To bring us up to date on efforts to contain Mali’s Ebola outbreak, here is a post from a guest blogger who recently concluded a visit to Bamako where he observed the ongoing public health campaign by various international, governmental, and non-governmental organizations, including the one he manages.
Almost every restaurant, bar, and hotel in Bamako currently has a professional greeter, responsible for distributing squirts of hand sanitizer, ensuring any entrant washes their hands from a newly installed tap, and checking the temperature of every person through the doors with an infrared no-touch thermometer, held an inch away from one’s temple. On the streets, billboards, fliers, and a loudspeaker-mounted vehicle announce Ebola education and prevention messaging, while fact and rumor twist through communities and whispers.
In late October, Mali recorded its first recorded Ebola cases. First, a young girl carried the virus across borders from Guinea. Despite her having been in contact with hundreds during her voyage, initially there were no other cases. Then, an imam from Guinea sought treatment in one of Bamako’s best clinics, frequented by expatriates, UN soldiers, and Mali’s upper class. The imam died, as did a nurse and doctor who treated him, a mosque worker who cleansed his body, a friend who visited the imam in hospital, and a child of the deceased nurse. The second outbreak resulted in hundreds of additional contacts throughout the city, and has inspired deep concern around the preparedness of the public health system in Ebola’s newest breeding ground.
Its geographic and political state contribute to the precariousness of Mali’s situation, a large, landlocked country that borders seven other nations, including a vast, mostly ungoverned swath of earth – the Sahara Desert – that runs across Mali, Mauritania, Algeria, and Niger. An uncontrolled outbreak here could easily spread beyond the grasp of NGOs and governments, crossing borders unchecked and sharing territory with the likes of banditry and terrorism, both causes and effects of Mali’s 2012 coup d’état. Adding to this geopolitical quagmire are refugees in Niger and Mauritania and seasonal food insecurity. A low rate of doctors per capita and a longstanding user fee healthcare system further compound Mali’s current fragility.
International actors recognize this gravity. The CDC and WHO softened their predictive forecasting recently, should Mali become the fourth country overrun by Ebola. WHO Director Margaret Chan recently visited to motivate health workers and international actors to respond aggressively. The New York Times editorial board has , appealing for fast, international action, while the and have both opened emergency operations offices in Bamako over the last week.
Yet right now, it’s fast action and small efforts that can go a long way. A small dedicated CDC team seemingly managed to track most or all of the contacts across the city. , the NGO I direct, has been working since September to education, inform, and prepare, as our community-based efforts to improve maternal and child health dovetail seamlessly into effective Ebola response. And most recently, our redeployed Community Health Workers have worked as Contact Monitors to check in with every contact twice daily, taking temperatures and monitoring any symptom development. Their gridded pages have been slowly filled as contacts reach their 21 days.
Active case finding – sending local teams into communities to screen for the sick and educate families and parents about prevention and healthy habits – is one of the many roles a Community Health Worker can play, and if effective, can make enormous difference. Another is developing trust. While Ebola is spread by the contact with fluids, rumors are airborne, often complicating prevention or treatment efforts. The new Ebola Treatment Unit in Bamako, staffed by MSF, is where people are killed. Ebola is a white man’s conspiracy. Even, Ebola isn’t real. These sentiments highlight the very common breakdown of trust and understanding between communities and the health system, both local and international. In Sierra Leone, despite heroic efforts, this resulted in the forced quarantine of all residents in its capital city. In Mali, it’s clear how easy this would be. Already there are whispers of cases being hidden by their families.

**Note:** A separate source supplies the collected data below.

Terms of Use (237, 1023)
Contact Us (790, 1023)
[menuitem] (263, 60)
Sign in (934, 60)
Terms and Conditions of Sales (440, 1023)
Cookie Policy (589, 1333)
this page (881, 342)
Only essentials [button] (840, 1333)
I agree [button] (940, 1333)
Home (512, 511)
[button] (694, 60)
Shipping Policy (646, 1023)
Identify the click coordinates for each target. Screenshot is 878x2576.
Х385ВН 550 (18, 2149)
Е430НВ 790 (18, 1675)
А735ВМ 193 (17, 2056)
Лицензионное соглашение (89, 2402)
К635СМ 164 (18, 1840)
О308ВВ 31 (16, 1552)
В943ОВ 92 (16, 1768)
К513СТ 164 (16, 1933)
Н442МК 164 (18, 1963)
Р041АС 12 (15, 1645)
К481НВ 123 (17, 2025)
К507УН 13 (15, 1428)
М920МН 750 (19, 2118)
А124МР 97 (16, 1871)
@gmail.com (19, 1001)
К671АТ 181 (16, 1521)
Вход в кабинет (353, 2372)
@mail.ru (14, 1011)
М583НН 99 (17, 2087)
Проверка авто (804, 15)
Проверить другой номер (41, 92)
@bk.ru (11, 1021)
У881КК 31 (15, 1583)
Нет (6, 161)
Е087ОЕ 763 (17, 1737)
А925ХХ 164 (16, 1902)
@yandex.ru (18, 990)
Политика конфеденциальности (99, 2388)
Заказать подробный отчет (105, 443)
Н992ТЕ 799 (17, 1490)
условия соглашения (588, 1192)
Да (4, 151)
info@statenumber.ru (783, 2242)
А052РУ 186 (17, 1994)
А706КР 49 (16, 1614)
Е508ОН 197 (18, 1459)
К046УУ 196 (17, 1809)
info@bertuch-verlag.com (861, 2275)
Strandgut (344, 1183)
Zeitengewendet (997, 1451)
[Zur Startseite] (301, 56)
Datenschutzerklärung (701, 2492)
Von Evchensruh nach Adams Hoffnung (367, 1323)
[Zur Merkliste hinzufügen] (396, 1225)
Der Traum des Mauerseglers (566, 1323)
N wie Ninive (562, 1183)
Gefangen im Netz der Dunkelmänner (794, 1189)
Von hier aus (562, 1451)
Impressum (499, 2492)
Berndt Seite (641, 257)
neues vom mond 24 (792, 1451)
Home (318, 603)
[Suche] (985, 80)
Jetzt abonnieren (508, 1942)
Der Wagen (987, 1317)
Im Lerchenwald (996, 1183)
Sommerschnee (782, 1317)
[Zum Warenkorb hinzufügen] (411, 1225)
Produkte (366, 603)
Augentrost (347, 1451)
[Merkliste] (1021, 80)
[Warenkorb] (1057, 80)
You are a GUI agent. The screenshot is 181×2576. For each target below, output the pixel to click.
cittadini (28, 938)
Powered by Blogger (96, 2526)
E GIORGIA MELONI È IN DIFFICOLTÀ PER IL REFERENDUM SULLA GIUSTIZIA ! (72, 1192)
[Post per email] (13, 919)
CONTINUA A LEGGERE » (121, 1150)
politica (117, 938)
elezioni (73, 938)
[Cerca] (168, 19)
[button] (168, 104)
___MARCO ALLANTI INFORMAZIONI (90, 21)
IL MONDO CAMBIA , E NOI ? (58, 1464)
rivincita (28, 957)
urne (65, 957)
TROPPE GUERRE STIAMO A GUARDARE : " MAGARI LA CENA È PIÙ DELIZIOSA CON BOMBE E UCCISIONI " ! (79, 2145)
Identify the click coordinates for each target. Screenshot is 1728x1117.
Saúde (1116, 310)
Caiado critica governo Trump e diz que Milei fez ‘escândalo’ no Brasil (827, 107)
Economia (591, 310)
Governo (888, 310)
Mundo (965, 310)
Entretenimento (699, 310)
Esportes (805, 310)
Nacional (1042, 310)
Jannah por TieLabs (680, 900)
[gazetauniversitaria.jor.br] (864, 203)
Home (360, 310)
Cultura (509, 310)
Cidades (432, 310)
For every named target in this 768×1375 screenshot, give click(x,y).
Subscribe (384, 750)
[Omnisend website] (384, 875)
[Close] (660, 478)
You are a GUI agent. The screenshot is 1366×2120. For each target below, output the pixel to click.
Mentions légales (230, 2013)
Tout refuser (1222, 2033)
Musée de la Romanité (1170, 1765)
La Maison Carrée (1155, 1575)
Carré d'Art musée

But there is also a dose of heavily guarded optimism. Mali has had two Ebola survivors walk out the doors of its treatment center over the last weeks. If Mali reaches January 18th without another case, it can be declared Ebola free. But with more cases closer to the border in Guinea and the very real ongoing risk of complacency, there remains a strong likelihood that cases could return. Trust must be built and nurtured between the health and local communities through a national response of coordinated Community Health Workers. Early treatment must be promoted and adhered to in order to limit contacts and increase survival, and the system to support such practices put into place. If an early warning system can be implemented, trainers trained, clinics prepared with proper screening and protocols, and enough equipment and medical personnel in place to quickly trace, place and face each case, Mali could avoid the breakdowns incurred by Guinea, Sierra Leone, and Liberia, and would provide a blueprint for hope and effective execution.
– Kris Ansin is Executive Director of the Mali Health Organizing Project, which works to promote awareness of and access to community health programs.